Jay Cutler on His New NFL Women’s Apparel Commercial

“OK, Bears Fans. Guess the over-under on how many of those chicks I chose for that commercial. I’ll give you a hint: they all blew me.”

Jay Cutler on Sam Hurd

“Yeah so, I was making somewhat racially charged (it’s cool, some of my friends are black) jokes about him selling drugs. I didn’t mean for him to take it seriously. And I’m not saying I ever bought anything from him, but on a completely unrelated note I do need to go find a new, uh, pharmacist. Yeah, they closed the Walgreen’s near my apartment….”

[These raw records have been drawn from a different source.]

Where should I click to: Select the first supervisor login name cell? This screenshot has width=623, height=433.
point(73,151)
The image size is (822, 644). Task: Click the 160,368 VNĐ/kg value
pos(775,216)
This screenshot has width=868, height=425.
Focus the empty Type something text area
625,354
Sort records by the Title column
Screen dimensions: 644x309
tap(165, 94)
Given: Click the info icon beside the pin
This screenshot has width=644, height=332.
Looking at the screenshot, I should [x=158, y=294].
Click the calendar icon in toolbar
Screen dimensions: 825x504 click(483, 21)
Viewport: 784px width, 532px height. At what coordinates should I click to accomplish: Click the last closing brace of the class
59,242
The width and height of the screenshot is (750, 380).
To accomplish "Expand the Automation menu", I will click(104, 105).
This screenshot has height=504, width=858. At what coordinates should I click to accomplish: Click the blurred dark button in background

Jay Cutler on his outburst to Mike Martz

“That wasn’t to Mike Martz. My weed guy was waiting in the locker room and I was taking too long apparently. But also, fuck Mike Martz. A WNBA coach could probably come up with better plays than he does.”

Jay Cutler on the Oscars

“I don’t really go to the movies. I do Netflix. Also, I sure as hell didn’t have any kind of queer viewing party. If you ever see me at an event in a tux playing grab-ass with a bunch of people less talented than me, it’s probably an ESPY after party. I didn’t see any of the movies up for awards anyway. I heard there was one movie about Mila Kunis going down on Natalie Portman though, so I’ll probably Netflix that.”

Jay Cutler on Charlie Sheen

“I mean, I loved him in Hot Shots. Why do you ask? Did he do something to warrant a question about him?”

Jay Cutler on the Carmelo Anthony trade

“Yeah, who’d he play for? Denver? Fuck that bro, I know what it’s like to be stuck in Denver. It’s nothing but hippie chicks and skiing, and I don’t ski. Not that kind of skiing anyway.”